DVD Verdict: 'Django Shoots First' (1966, aka 'He Who Shoots First') stars: Glenn Saxon, Fernando Sancho, and Evelyn Stewart.
Django (Saxson) recovers his father's dead body from a bounty hunter, whom he has dispatched, and instead of burying him, decides to collect the reward himself.
On his arrival in town, however, he learns that his father wasn't a criminal, but a businessman, framed by his former partner, compelling him to stay and avenge his father and try to claim his rightful inheritance.
'Django Shoots First' is another colorful, fast-paced spaghetti western. There isn't much new here, but it's a pleasantly entertaining way to spend an hour and a half, with an adequate amount of action, plot-twists, and gun-wielding heavies.
There's also a good score by Ennio Morricone's frequent collaborator Bruno Nicolai and a neat early cameo in the film's final scene, by Italian genre favorite George Eastman, who's minus his distinctive facial hair.

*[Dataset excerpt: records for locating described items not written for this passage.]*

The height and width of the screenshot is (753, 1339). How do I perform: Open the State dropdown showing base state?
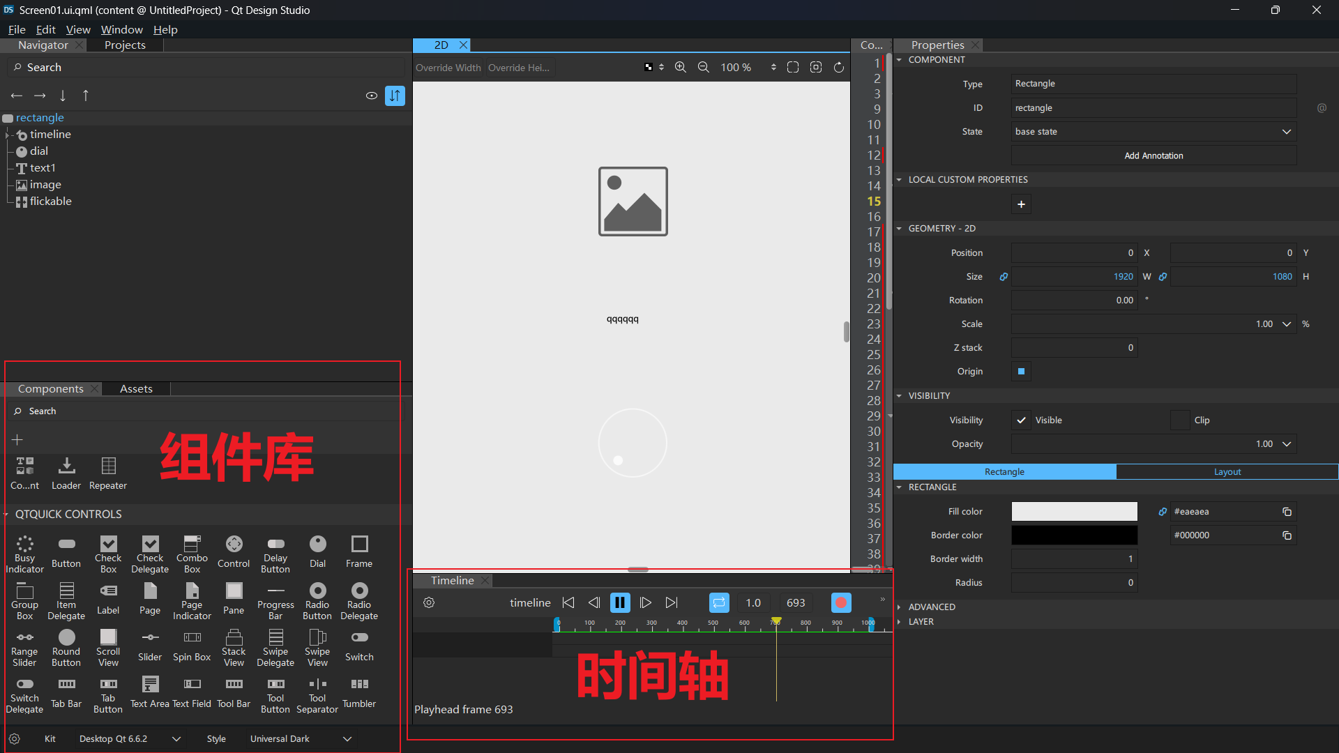[x=1152, y=131]
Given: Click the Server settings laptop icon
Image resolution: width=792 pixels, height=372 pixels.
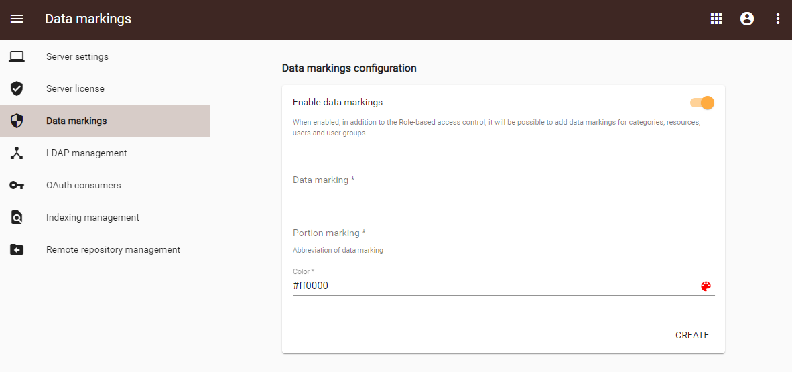Looking at the screenshot, I should coord(17,57).
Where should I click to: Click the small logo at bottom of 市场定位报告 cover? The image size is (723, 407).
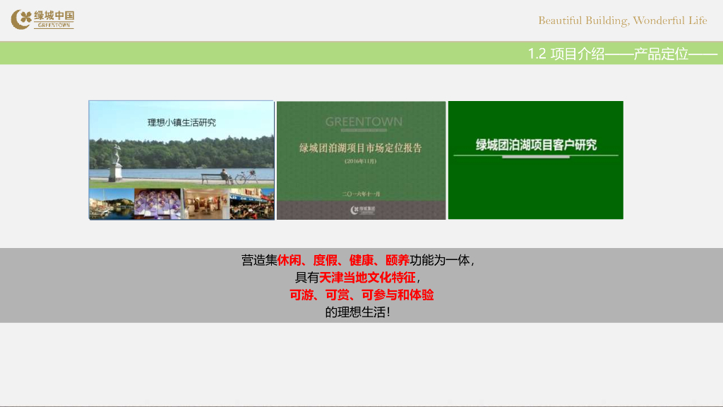[x=361, y=210]
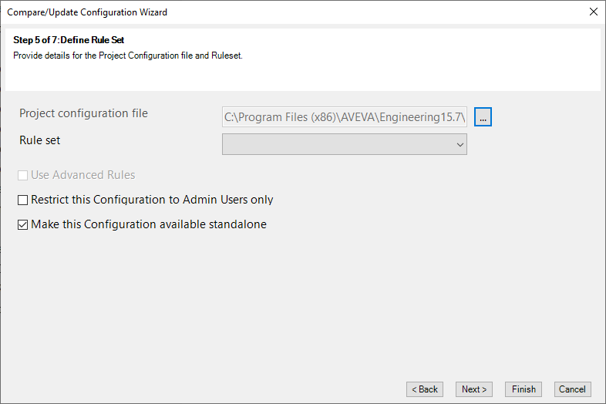Click the wizard title bar text

click(87, 12)
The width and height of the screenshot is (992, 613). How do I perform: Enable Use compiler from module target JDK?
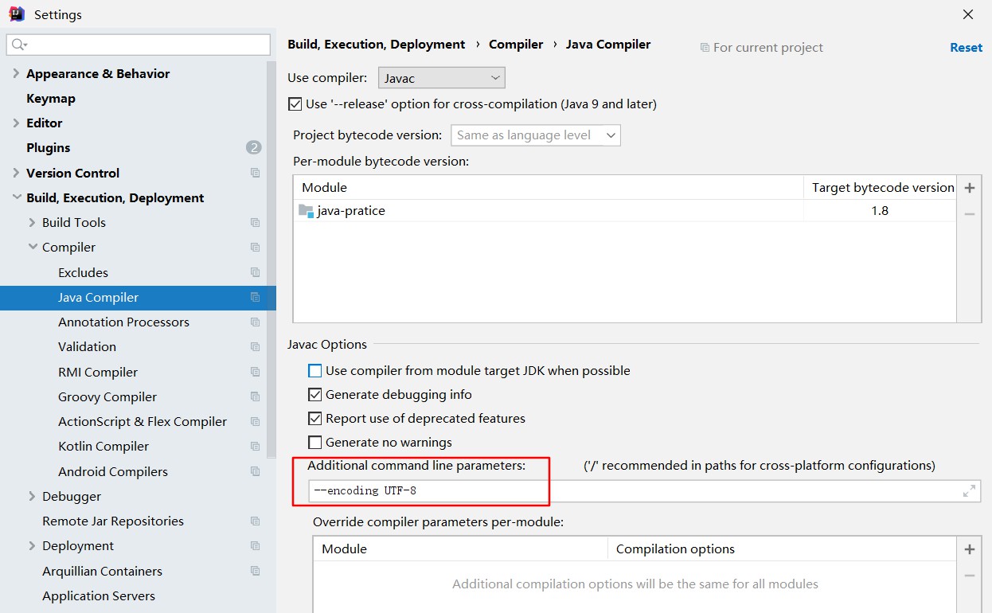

'Django's Cut Price Corpses' (1971, aka 'A Pistol for Django') stars: Jeff Cameron, John Desmont, and Esmeralda Barros.
The Cortez brothers rob a bank and flee beyond the Mexican border. On their trail are various people, each for a different reason: Sheriff Fulton is sent by the robbed bank to recuperate the money; Django, a head-hunter, is after them for the reward money; Pickwick is after a saddle stolen from him by the Cortez brothers; Pedro and Dolores, saloon owners, also would like to have the loot.
This is really not a bad little western. It may make you scratch your head a little in a couple of parts, but even some of the great spaghetti westerns do that sometimes. The overall story is easy to follow if you just sit back and enjoy it for what it is- mindless escapist fun.
The music is generically suitable for a spaghetti western. The acting is bad, but after a while it just seems like part of the personality of the characters. The main bad guy has a couple of unintentionally funny lines that made me chuckle.
'Bad Man's River' (1971, aka 'El hombre de Río Malo') stars: Lee Van Cleef, James Mason, and Gina Lollobrigida.
A Mexican revolutionary offers four marauding outlaws a million bucks to destroy an arsenal owned by the Mexican army.
The arsenal gets blasted, but the million bucks doesn't get delivered in this "outsmart the outsmarters" and "double-cross the double-crossers" western saga.
This eccentric Euro-Western has more in common with the revisionist, light-hearted approach of Butch Cassidy and the Sundance Kid than with any of the sadistic Italian fare shot around the same time and on the same locations.
A great, if not eclectic cast (Lee Van Cleef, James Mason, Gina Lollobrigida, Sergio Fantoni, Jess Hahn, Simon Andreu, Eduardo Fajardo, Gianni Garko, Diana Lorys) finds itself somewhat stranded - and in the case of Mason, evidently embarrassed - in the face of the film's bizarre changes of mood!
'Sting Of The West' (1972 aka 'Tedeum') stars: Jack Palance, Giancarlo Prete, and Lionel Stander.
Jack Palance and Giancarlo Prete play a pair of frontier sharpsters who are trying to sell a supposedly worthless gold mine.
When the mine turns out to be real, our two misfits, along with their inept entourage, must try and recover the deed to the mine in this slapstick SW.
Director Enzo G. Castellari, who co-wrote the cheerfully inane and eventful script with Tito Carpi and Jose Gutierrez Maesso, relates the nutty story at a constant zippy pace and maintains an amiably silly tongue-in-cheek tone throughout.
Moreover, the lively cast play their broadly caricatured parts with tremendous lip-smacking enthusiasm! This is a Widescreen Presentation (1.85:1) enhanced for 16x9 TVs.